Before coming onto the difference between RDD and Dataframe, we must know the given same data, both the abstraction will compute and give same results to user, but they differ in performance and the way they compute the result, let us first look into their functionality:-
It can be termed as building block of spark. Internal final computation is always done on RDDs no matter which of the abstraction DataFrame or Dataset is used, it is the vital part. One of the most advantageous things about RDD is its simplicity, it provides us with familiar OOP style APIs. RDD can also be easily cached if some data is to be reevaluated.
DataFrame can simply be defined as an abstraction which gives a schema view of data. We can think of the data in DataFrame like a table in database.
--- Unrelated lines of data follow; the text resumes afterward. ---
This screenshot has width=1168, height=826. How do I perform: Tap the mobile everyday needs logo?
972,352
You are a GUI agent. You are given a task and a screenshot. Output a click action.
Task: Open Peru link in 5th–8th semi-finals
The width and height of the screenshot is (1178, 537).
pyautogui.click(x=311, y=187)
But It works only on structured and semi-structured data, it offers huge performance improvement over RDDs because of features like Custom Memory management and Optimized Execution Plans.
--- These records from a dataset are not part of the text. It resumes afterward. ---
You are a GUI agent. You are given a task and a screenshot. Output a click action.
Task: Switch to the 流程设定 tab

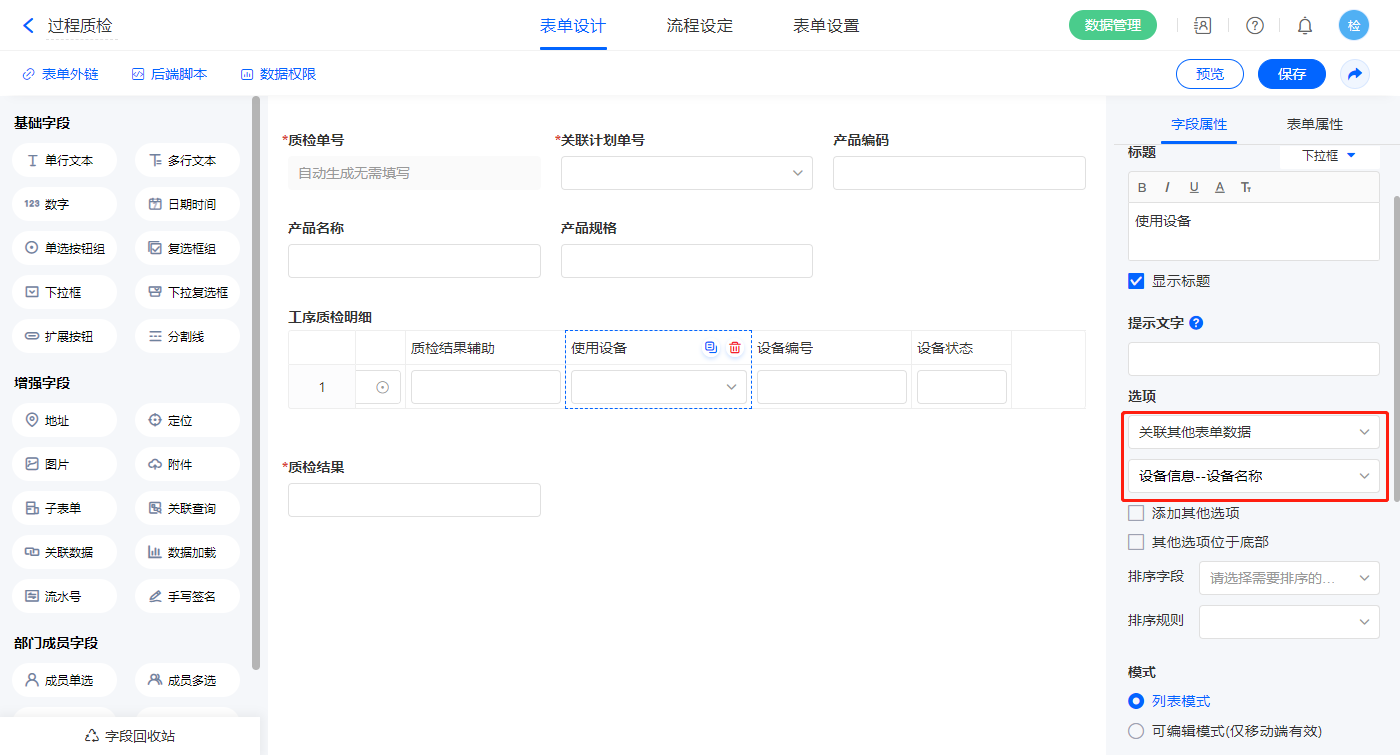699,26
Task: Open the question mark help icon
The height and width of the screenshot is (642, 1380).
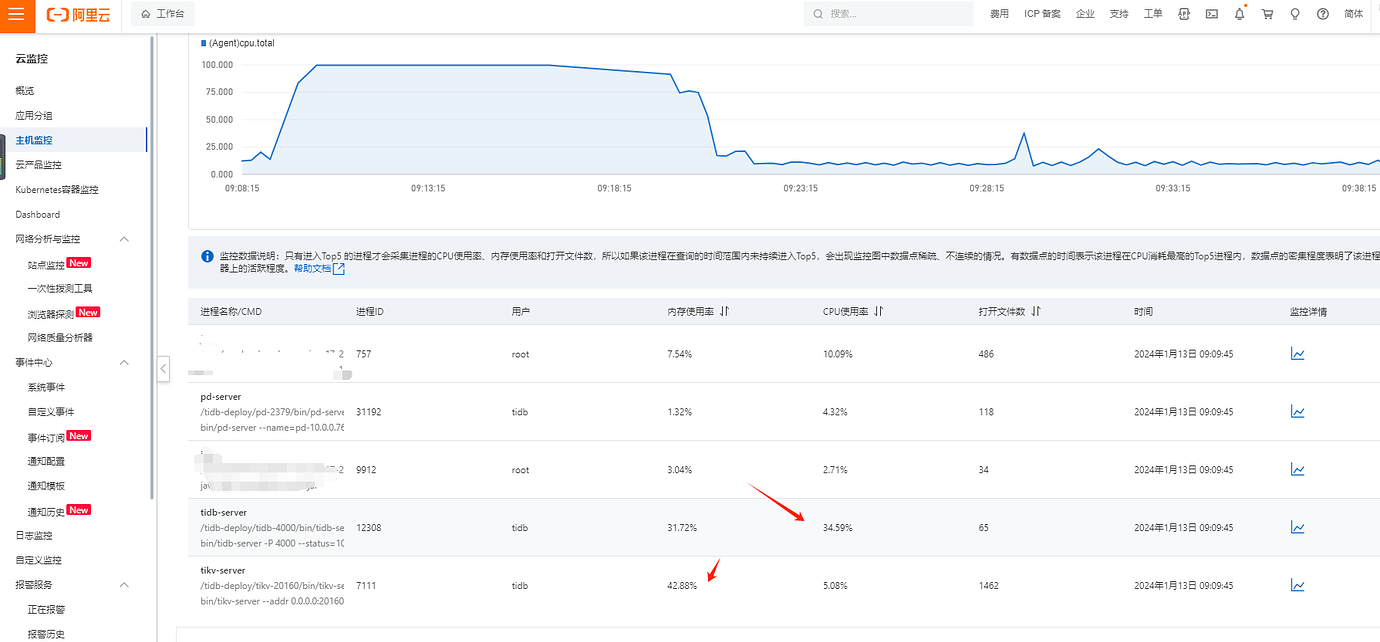Action: (x=1321, y=13)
1. RDD provides a more familiar OOP type programming style with compile time safety, while DataFrame detects attribute error only at runtime.
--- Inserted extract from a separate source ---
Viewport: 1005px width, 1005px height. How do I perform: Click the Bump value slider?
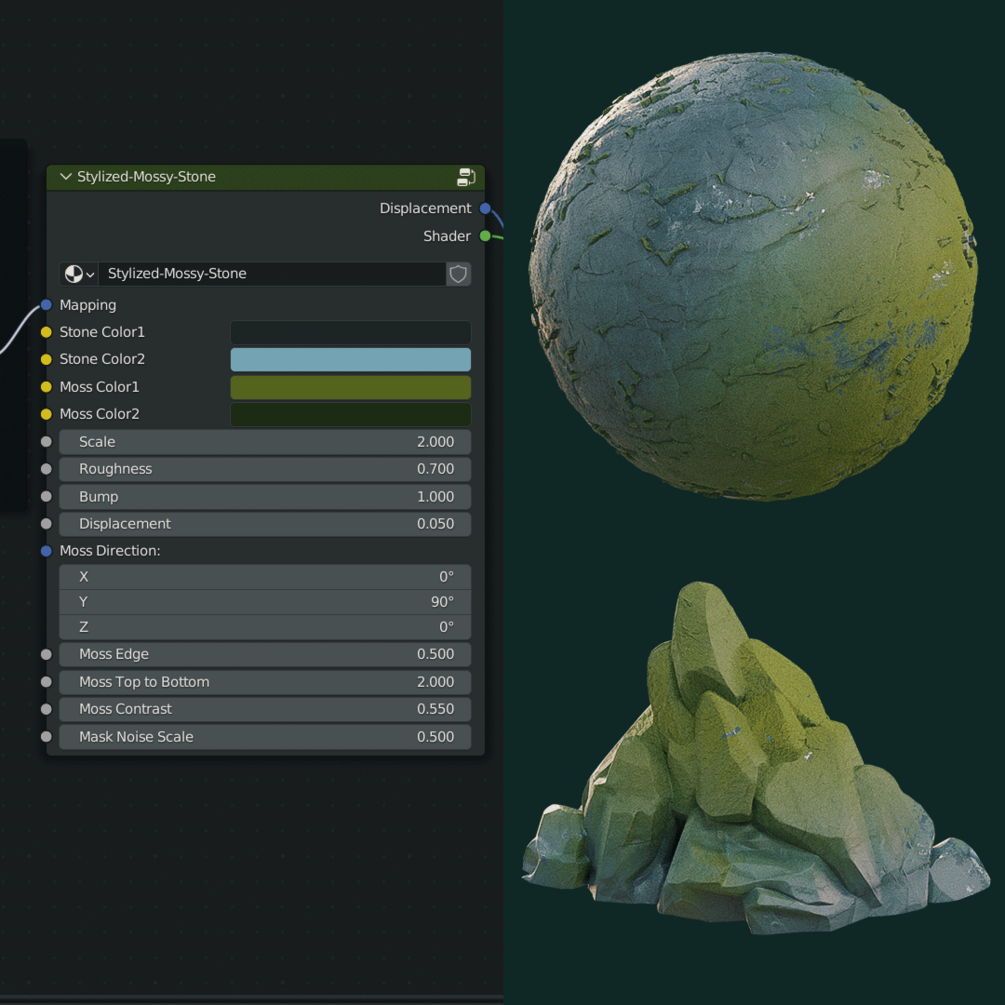[265, 496]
2. No inbuilt optimization engine is available in case of RDD while the DataFrame optimization takes place using Catalyst optimizer.
3. Incase of RDD whenever the data needs to be distributed within the cluster or written to the disk, it is done using Java serialization. There is no need to use java serialization to encode the data in case of DataFrame.
4. Efficiency in case of RDD is less than DataFrame because serialization needs to be performed individually on the objects which takes more time.
5. RDD is slower in performing simple grouping and aggregation operations as compared to DataFrame.